Rheumatologists and their staff have been dutifully recording disease activity and patient-reported outcomes for decades, and now, all that drudgery is beginning to pay off with the introduction of artificial intelligence (AI) and natural language processing systems that can mine electronic health records (EHRs) for nuggets of research gold and accurately predict short-term rheumatoid arthritis (RA) outcomes.
“I think we have learned from our very early experiments that longitudinal deep learning models can forecast rheumatoid arthritis [RA] outcomes with actually surprising efficiency, with fewer patients than we assumed would be needed,” said Jinoos Yazdany, MD, MPH, chief of rheumatology at Zuckerberg San Francisco General Hospital and Trauma Center, and codirector of the University of California San Francisco (UCSF) Quality and Informatics Lab.
At the 2024 Rheumatoid Arthritis Research Summit (RA Summit 2024), presented by the Arthritis Foundation and the Hospital for Special Surgery in New York City, Dr. Yazdany discussed why rheumatologists are well positioned to take advantage of predictive analytics and how natural language processing systems can be used to extract previously hard-to-find data from EHRs, which can then be applied to RA prognostics and research.
Data Galore
EHR data can be particularly useful for RA research because of the large volume of information, clinical data such as notes and imaging, less selection bias compared with other data sources such as cohorts or randomized controlled trials, real-time access, and the fact that many records contain longitudinal data (follow-ups, etc.).
However, EHR data may have gaps or inaccurate coding, and data such as text and images may require significant data processing and scrubbing before it can be used to advance research. In addition, EHR data are subject to patient privacy and security concerns, can be plagued by incompatibility across different systems, and may not represent patients who have less access to care, Dr. Yazdany said.
She noted that most rheumatologists record some measure of RA disease activity and patient physical function, and that patient-reported outcomes have been routinely incorporated into clinical records, especially since the 1980 introduction of the Health Assessment Questionnaire.
“In rheumatology, by achieving consensus and building a national quality measurement program, we have a cohesive national RA outcome measure selection strategy. RA outcomes are available for a majority of patients seen by rheumatologists, and that’s a critical strength of EHR data,” she said.
Spinning Text Into Analytics
The challenge for investigators who want to use this treasure trove of RA data is that more than 80% of the data are in the form of text, which raises questions about how to best extract outcomes data and drug dosing information from the written record.

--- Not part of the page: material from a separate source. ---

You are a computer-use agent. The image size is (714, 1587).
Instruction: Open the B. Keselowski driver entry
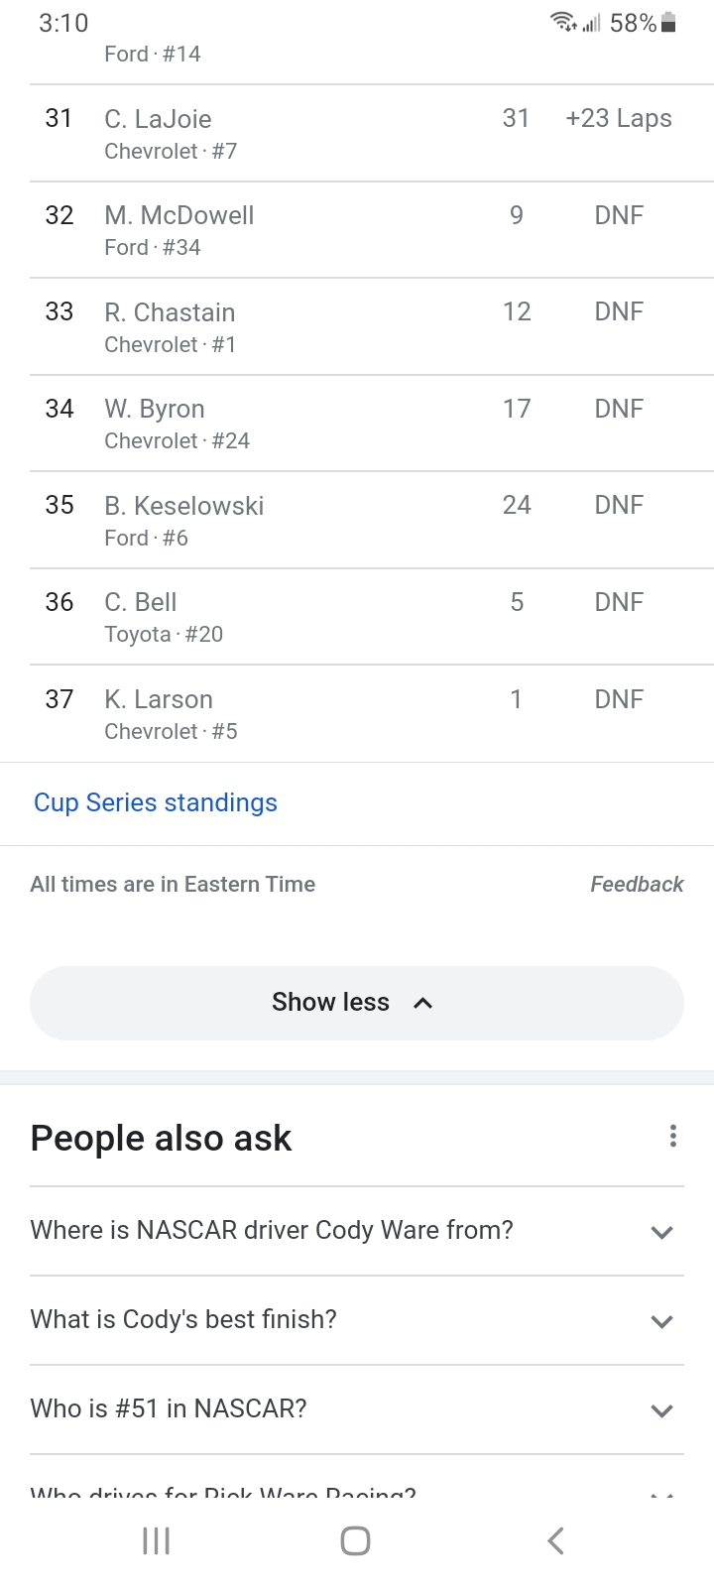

As described in an article published online in Arthritis Care & Research February 14, 2023, Dr. Yazdany and colleagues at UCSF and Stanford University developed a natural language processing “pipeline” designed to extract RA outcomes from clinical notes on all patients included in the American College of Rheumatology’s Rheumatology Informatics System for Effectiveness (RISE) registry.
The model used expert-curated terms and a text processing tool to identify patterns and numerical scores linked to outcome measures in the records.
“This was an enormously difficult and ambitious project because we had many, many sites, the data was very messy, we had very complicated [independent review board] procedures, and we actually had to go through de-identification procedures because we were using this data for research, so we learned a lot,” Dr. Yazdany said.
The model processed 34 million notes on 854,628 patients across 158 practices and 24 different EHR systems.
In internal validation studies, the models had 95% sensitivity, 87% positive predictive value (PPV), and an F1 score (a measure of predictive performance) of 91%. Applying the model to an EHR from a large, non-RISE health system for external validation, the natural language processing pipeline had a 92% sensitivity, 69% PPV, and an F1 score of 79%.
The investigators also looked at the use of OpenAI large language models, including GPT 3.5 and 4 to interpret complex prescription orders and found that after training with 100 examples, GPT 4 was able to correctly interpret 95.6% of orders. But this experiment came at a high computational and financial cost, with one experiment running north of $3000, Dr. Yazdany cautioned.